The New CEO – Internal vs External Appointment?


 The main job of the board is to provide an outstanding CEO who delivers the organization’s purpose and goals. The responsibilities of this job are to hire, induct, encourage, support, resource, reward, manage, monitor, control and, if failing, dismiss the CEO.

The departure of the current CEO may arise in several ways – by retirement, resignation, dismissal, incapacity or death. And may appear on the board’s agenda with notice periods ranging from hours to years. Let’s examine the board’s options in filling its CEO vacancy.

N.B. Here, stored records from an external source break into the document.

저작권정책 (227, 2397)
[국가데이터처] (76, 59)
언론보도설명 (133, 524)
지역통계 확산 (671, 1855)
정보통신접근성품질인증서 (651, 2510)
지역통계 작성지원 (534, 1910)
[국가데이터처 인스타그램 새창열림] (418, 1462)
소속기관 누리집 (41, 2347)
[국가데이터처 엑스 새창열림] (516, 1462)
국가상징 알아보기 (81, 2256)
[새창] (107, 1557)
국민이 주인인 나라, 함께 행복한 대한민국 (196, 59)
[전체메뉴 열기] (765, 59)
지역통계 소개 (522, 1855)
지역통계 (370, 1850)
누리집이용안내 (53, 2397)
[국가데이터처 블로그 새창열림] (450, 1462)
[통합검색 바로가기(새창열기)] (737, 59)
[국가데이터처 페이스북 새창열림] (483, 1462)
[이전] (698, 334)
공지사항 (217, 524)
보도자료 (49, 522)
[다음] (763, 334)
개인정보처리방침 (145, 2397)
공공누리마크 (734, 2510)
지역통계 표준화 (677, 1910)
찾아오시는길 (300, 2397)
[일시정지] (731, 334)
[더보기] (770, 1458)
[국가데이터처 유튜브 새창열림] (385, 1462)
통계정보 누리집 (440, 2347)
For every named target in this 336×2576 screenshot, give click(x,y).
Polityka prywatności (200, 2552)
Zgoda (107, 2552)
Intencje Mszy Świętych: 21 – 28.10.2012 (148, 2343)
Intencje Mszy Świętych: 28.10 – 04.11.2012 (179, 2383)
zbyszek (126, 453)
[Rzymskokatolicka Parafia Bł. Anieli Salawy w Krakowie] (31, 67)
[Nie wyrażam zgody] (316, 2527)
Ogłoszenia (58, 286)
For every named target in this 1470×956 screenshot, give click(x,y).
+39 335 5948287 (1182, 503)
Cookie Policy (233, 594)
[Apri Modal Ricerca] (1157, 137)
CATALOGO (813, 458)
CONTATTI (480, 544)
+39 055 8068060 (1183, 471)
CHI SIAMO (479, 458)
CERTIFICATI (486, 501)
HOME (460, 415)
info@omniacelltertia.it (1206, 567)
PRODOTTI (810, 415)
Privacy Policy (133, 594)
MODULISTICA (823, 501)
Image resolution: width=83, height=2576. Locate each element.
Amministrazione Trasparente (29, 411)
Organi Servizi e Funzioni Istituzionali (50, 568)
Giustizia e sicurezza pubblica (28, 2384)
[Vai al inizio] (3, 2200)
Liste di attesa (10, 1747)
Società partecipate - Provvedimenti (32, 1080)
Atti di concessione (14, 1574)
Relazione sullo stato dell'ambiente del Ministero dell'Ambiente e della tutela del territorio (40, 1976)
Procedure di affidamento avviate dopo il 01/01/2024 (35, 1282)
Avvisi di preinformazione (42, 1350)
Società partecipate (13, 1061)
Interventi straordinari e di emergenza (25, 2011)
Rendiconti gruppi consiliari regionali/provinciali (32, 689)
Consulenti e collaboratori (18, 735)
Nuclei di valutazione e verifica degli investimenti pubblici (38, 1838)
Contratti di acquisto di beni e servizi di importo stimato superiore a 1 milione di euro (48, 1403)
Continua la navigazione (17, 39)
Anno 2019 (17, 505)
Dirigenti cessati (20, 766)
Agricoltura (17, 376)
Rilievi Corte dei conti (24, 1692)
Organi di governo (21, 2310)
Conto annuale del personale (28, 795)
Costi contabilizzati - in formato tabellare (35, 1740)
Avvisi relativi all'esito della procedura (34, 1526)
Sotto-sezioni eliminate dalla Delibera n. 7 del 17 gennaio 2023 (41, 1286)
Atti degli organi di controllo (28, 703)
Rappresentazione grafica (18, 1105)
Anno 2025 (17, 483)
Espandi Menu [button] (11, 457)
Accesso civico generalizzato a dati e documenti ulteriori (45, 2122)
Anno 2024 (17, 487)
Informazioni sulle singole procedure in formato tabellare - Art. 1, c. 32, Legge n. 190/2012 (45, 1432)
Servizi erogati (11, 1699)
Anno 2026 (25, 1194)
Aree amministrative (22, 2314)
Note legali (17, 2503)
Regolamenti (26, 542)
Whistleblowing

The Decision Tree may go like this: –

  • Secure the leadership of the business by appointing an Acting CEO and by reassuring people and clients
  • Examine what needs to be done in and for the business –
    • Evaluate what shape the business is in – strategic and cultural health, competitive position, risk
    • Reaffirm or modify goals, strategies and plans
    • Examine and prioritize projects
    • Evaluate what needs immediate fix – Leadership and BAU
    • Develop timetable and budget
  • Determine the Person Specification for the role
    • The universals
      • Commitment, Character and Competence
      • Match of core values
      • Relevant experience
      • High performance track record
      • Constructive relationships with stakeholders and clients
      • IQ and EQ
    • Specific to the business needs
      • Continuity or Change; Steady or Dynamic
      • Acceptable level of risk in the appointment
      • External reputation / message
      • Internal constraints – SMT and other key stakeholders
      • Talent Market
      • Cost


To the Question – Internal vs. External Candidates? It depends.

Internal is safer because the person is known, cheaper because recruitment fees are avoided, quicker because the promotion can be immediate, calmer for the organization, and encouraging to all aspiring employees.

External is necessary if the business has failed to develop a CEO-in-waiting, has no-one who fits the Person Specification, or requires transformational leadership or a new skill set. It is considerably more risky, expensive, slow and frequently wasteful,  of knowhow, momentum, team synergy and passed-over candidates.


In observing board preferences, it seems that SME boards generally go the conservative route, putting much emphasis on continuity of team, know-how, networks and culture, and minimization of risk and cost.

Publicly listed companies often signal a global search, to reassure the market that a world-beater is sought – but tend to settle for an internal candidate. When they take the risky road but make a bad appointment, the damage to profits, organizational confidence, corporate reputation and share price can be massive. Examples of Fletcher Building and Fonterra spring to mind.

High schools in major cities are an interesting study. Rarely does a Deputy Principal get chosen. In the biggest decision of their tenure, Boards of Trustees tend to play for high stakes, going to the external market, even when the school is judged by ERO and themselves as being in fine shape and needing no radical change.   In recent years, a number of unfortunate appointments to Auckland high-decile schools have resulted in the pain of a very public termination. One wonders why the trustees of a State School (Crown Entity) or independent educator would adopt such a risky approach?